▼▼▼
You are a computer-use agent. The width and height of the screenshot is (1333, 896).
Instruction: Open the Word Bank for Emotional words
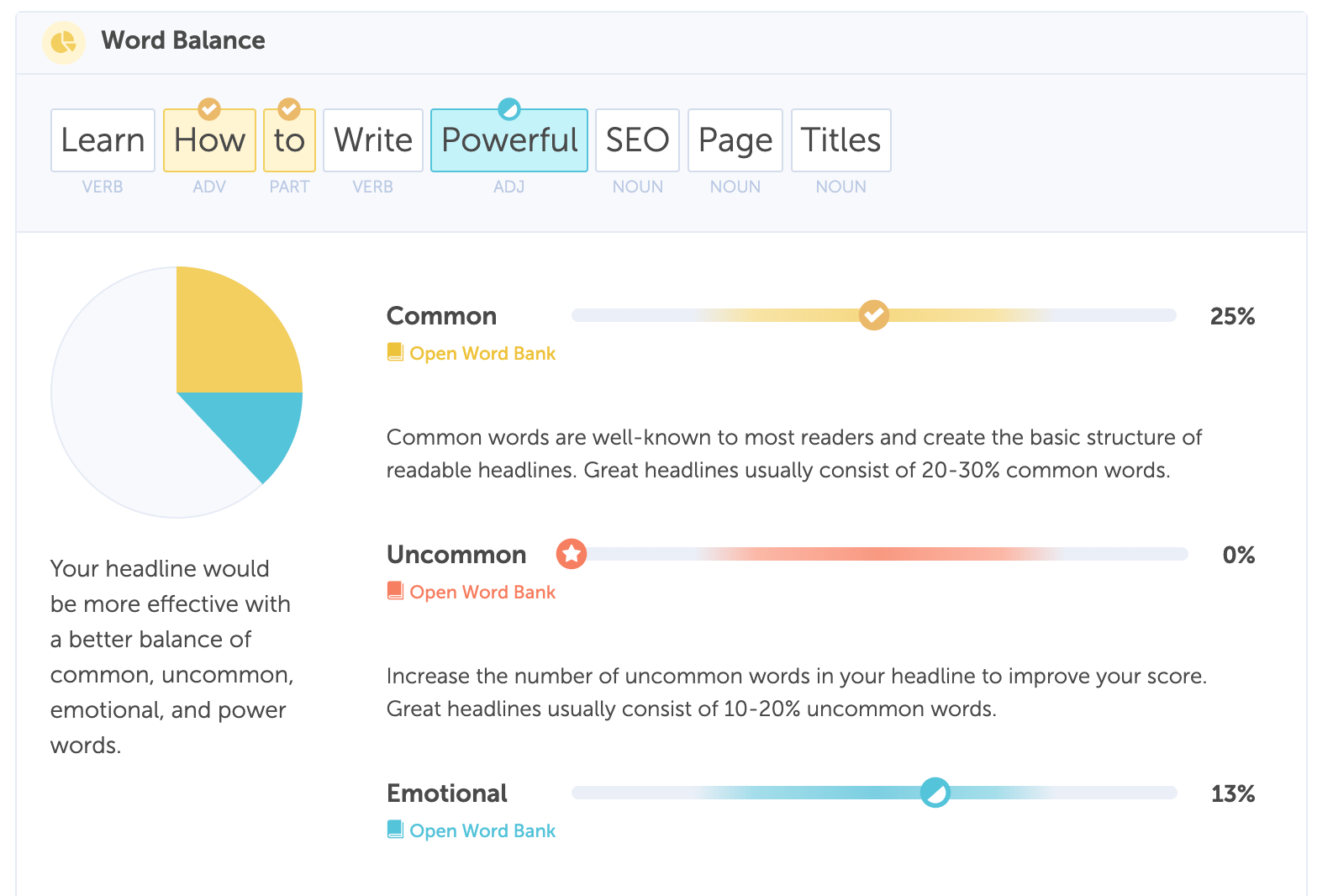[483, 830]
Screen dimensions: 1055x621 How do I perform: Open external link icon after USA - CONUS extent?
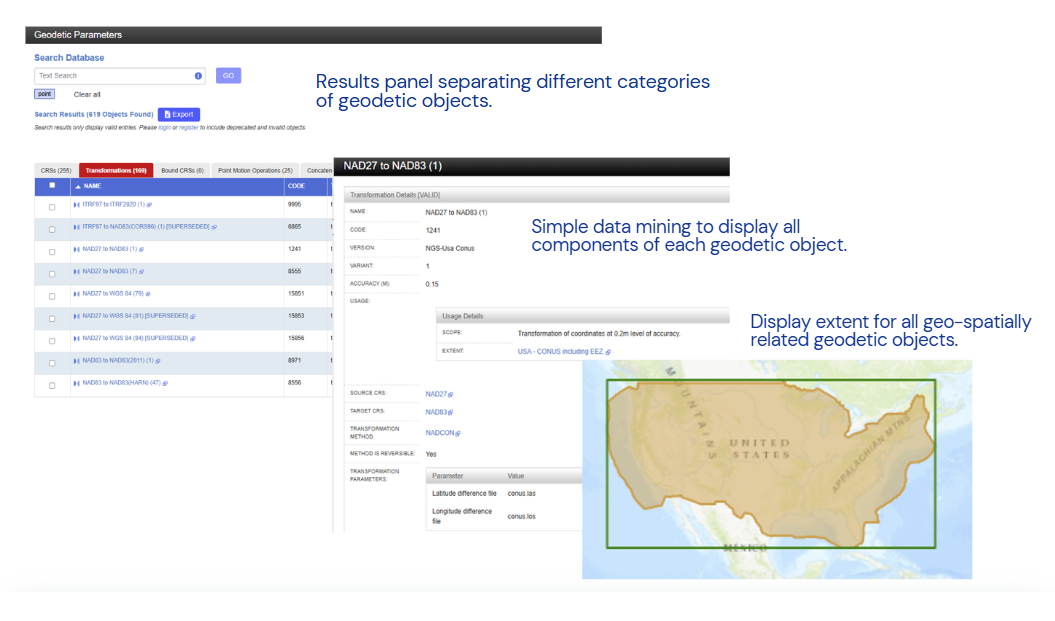607,352
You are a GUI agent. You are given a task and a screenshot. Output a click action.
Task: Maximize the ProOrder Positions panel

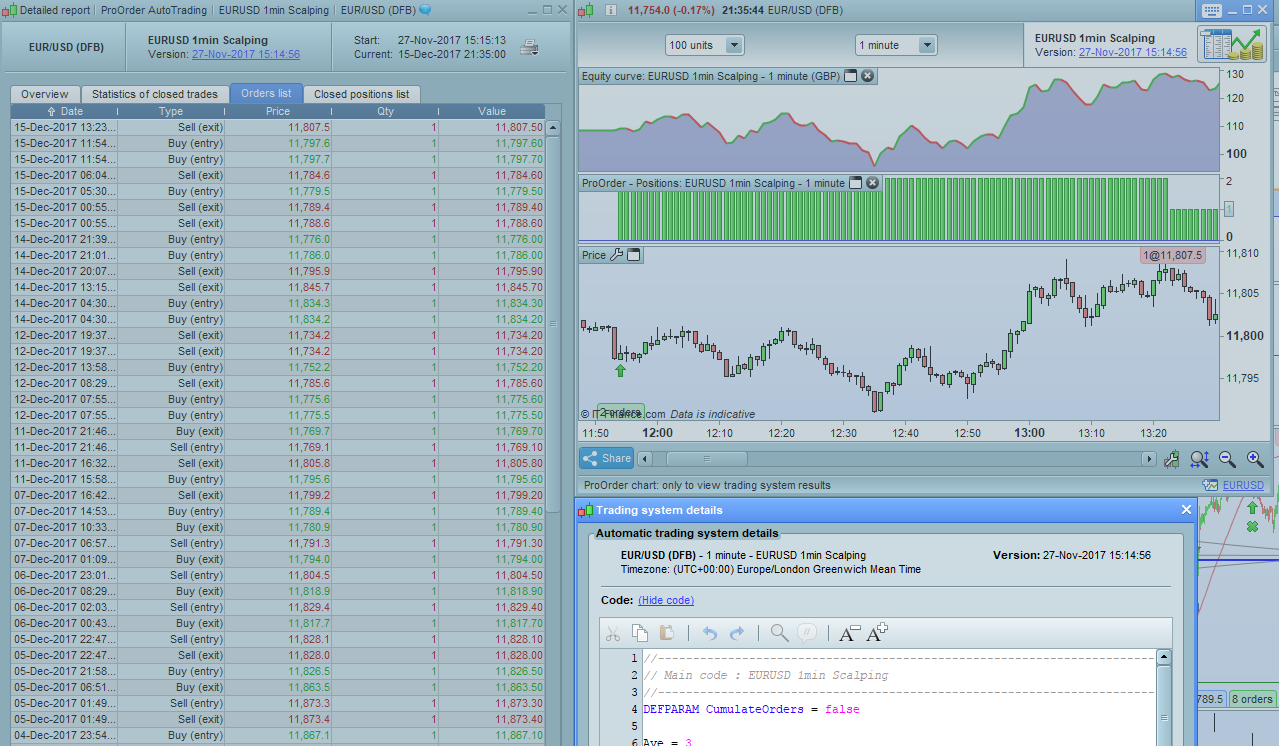pyautogui.click(x=855, y=183)
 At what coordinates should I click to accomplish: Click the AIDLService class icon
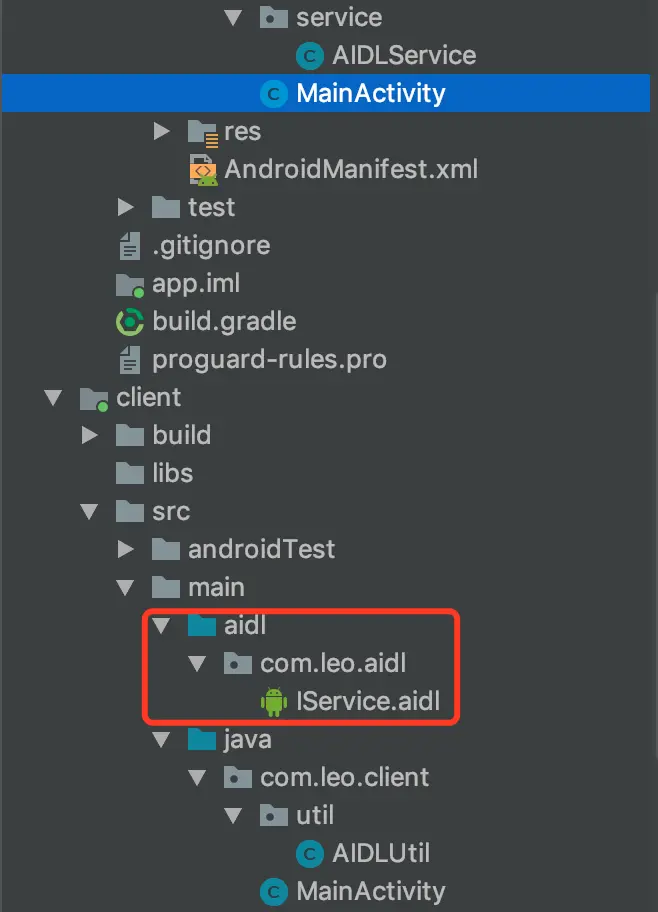(x=311, y=56)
▲▲▲
Problem requirements: Given the data above, which lines hold the string "screenshot"? Return them.

Result of the task:
You are a computer-use agent. The width and height of the screenshot is (1333, 896).
You are a GUI agent. You are given a task and a screenshot. Output a click action.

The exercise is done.